# Will This Affect R/c? A Must See!



## Team T2C (Oct 14, 2008)

I was wondering if this will affect the R/C industry. coming from the Motorcycle industry it seems to be a Real problem. Dealers are pulling product from the floor ASAP. this accounts for about 30% of the sales. Being that it is lead related has anyone heard anything?

http://www.cpsc.gov/cpscpub/prerel/prhtml09/09115.html


It will affect even our sales in oils and coolants for youth motorcycles.

Duckryder are you seeing any changes?


----------



## tgardner41 (Mar 15, 2007)

- [LIST OF TASKS]
[A] Copy word for word the part of the forum thread on lead and the R/C industry starting at "## Team T2C" and ending at "for youth motorcycles.".
[B] Write the next part of the forum thread on lead and the R/C industry, picking up right after its final line.

- [DATA SUPPLIED]
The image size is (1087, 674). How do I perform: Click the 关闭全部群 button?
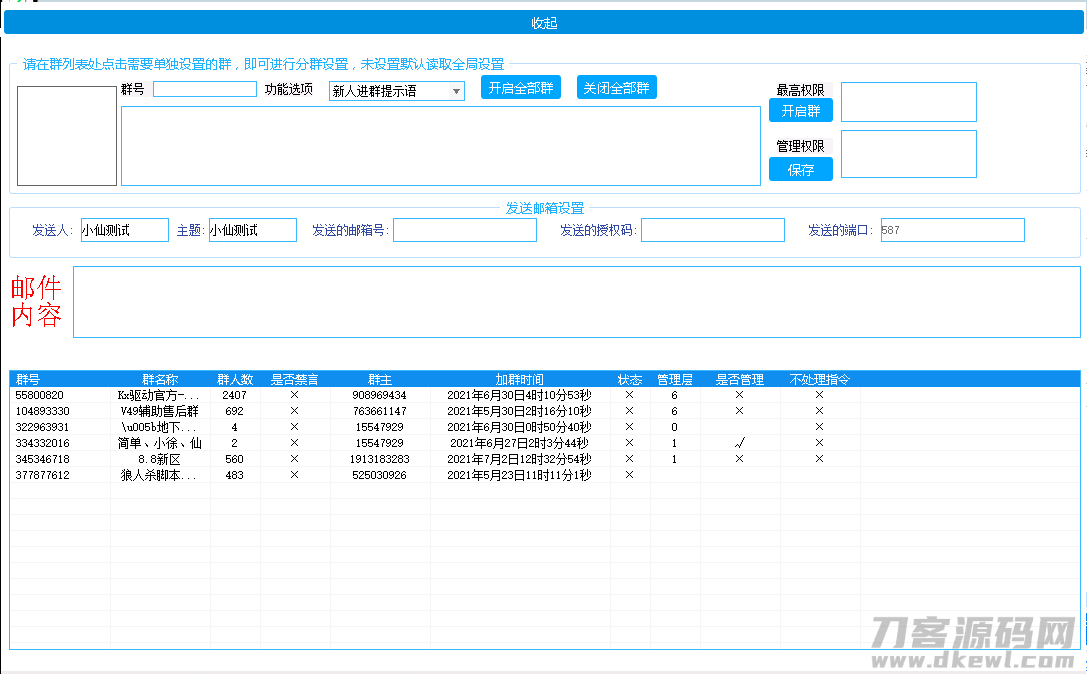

* * *

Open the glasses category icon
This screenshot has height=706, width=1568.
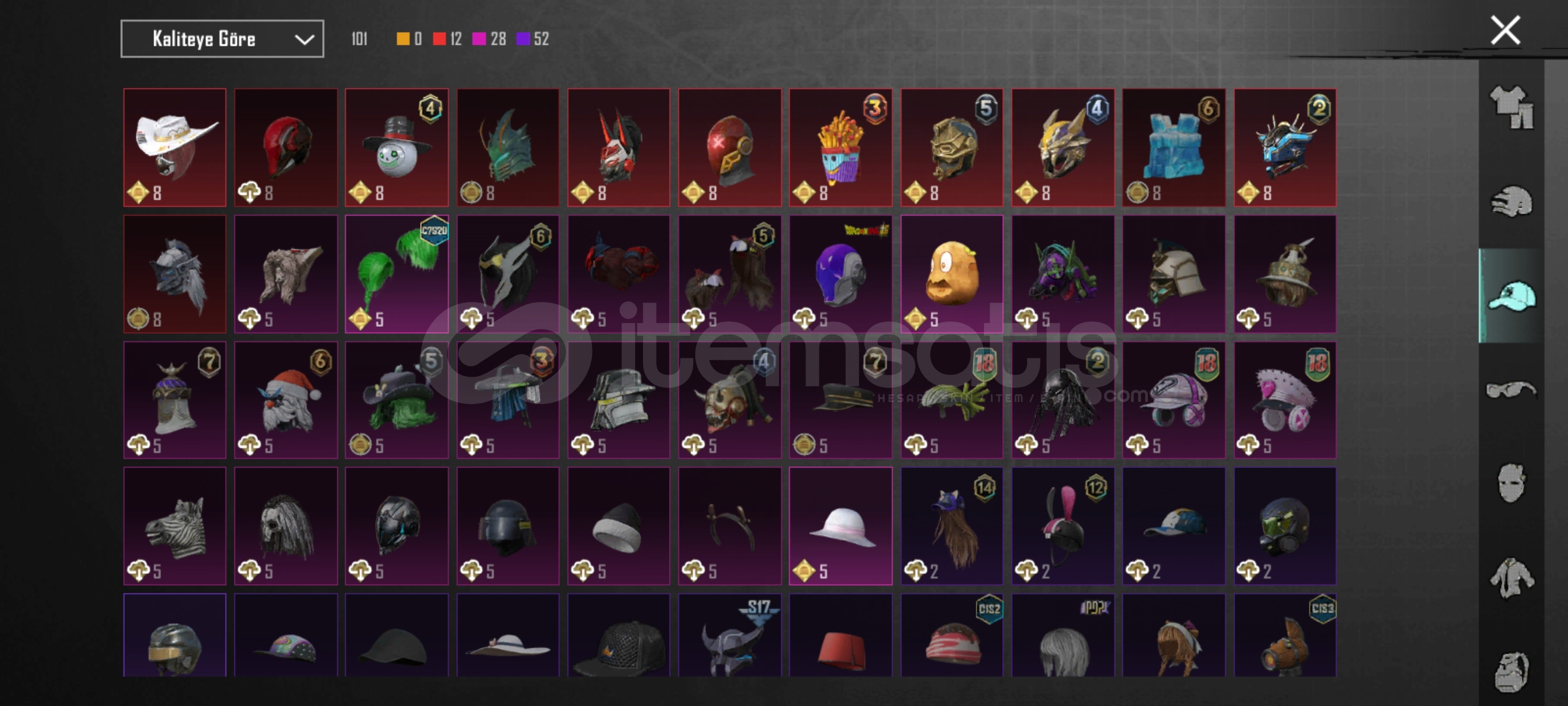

- [ANSWER SET]
[A]
## Team T2C (Oct 14, 2008)

I was wondering if this will affect the R/C industry. coming from the Motorcycle industry it seems to be a Real problem. Dealers are pulling product from the floor ASAP. this accounts for about 30% of the sales. Being that it is lead related has anyone heard anything?

http://www.cpsc.gov/cpscpub/prerel/prhtml09/09115.html


It will affect even our sales in oils and coolants for youth motorcycles.

[B]
Probably just another typical smoke-filled room deal. A federal bureaucracy told congress to FO, probably because a few friends of the agency need "limited relief" from the new lead regs, or perhaps the new lead regs are impossible to meet. The way it typically works in the federal govt' is that some big toy or paint company lobbyist/party member probably bought dinner or a gambling junket, and/or maybe the free use of a private jet for a bigshot or two at U.S. Consumer Product Safety Commission in exchange for a 12 month "limited relief" from the Consumer Product Safety Improvement Act (CPSIA). It was voted on "unanimously" two to zero by the USCPSC so it seems the lobyist only had to buy two dinners, two trips and/or whatever this time. Rumor has it that the Chinese have been throwing BIG money around in DC lately and as slow as any federal bureaucracy moves (if ever), doubt if the new lead regs will affect RC racing for quite a while (unless there is a high profile law suit or something makes some VIP angry)...
:dude:


----------



## Team T2C (Oct 14, 2008)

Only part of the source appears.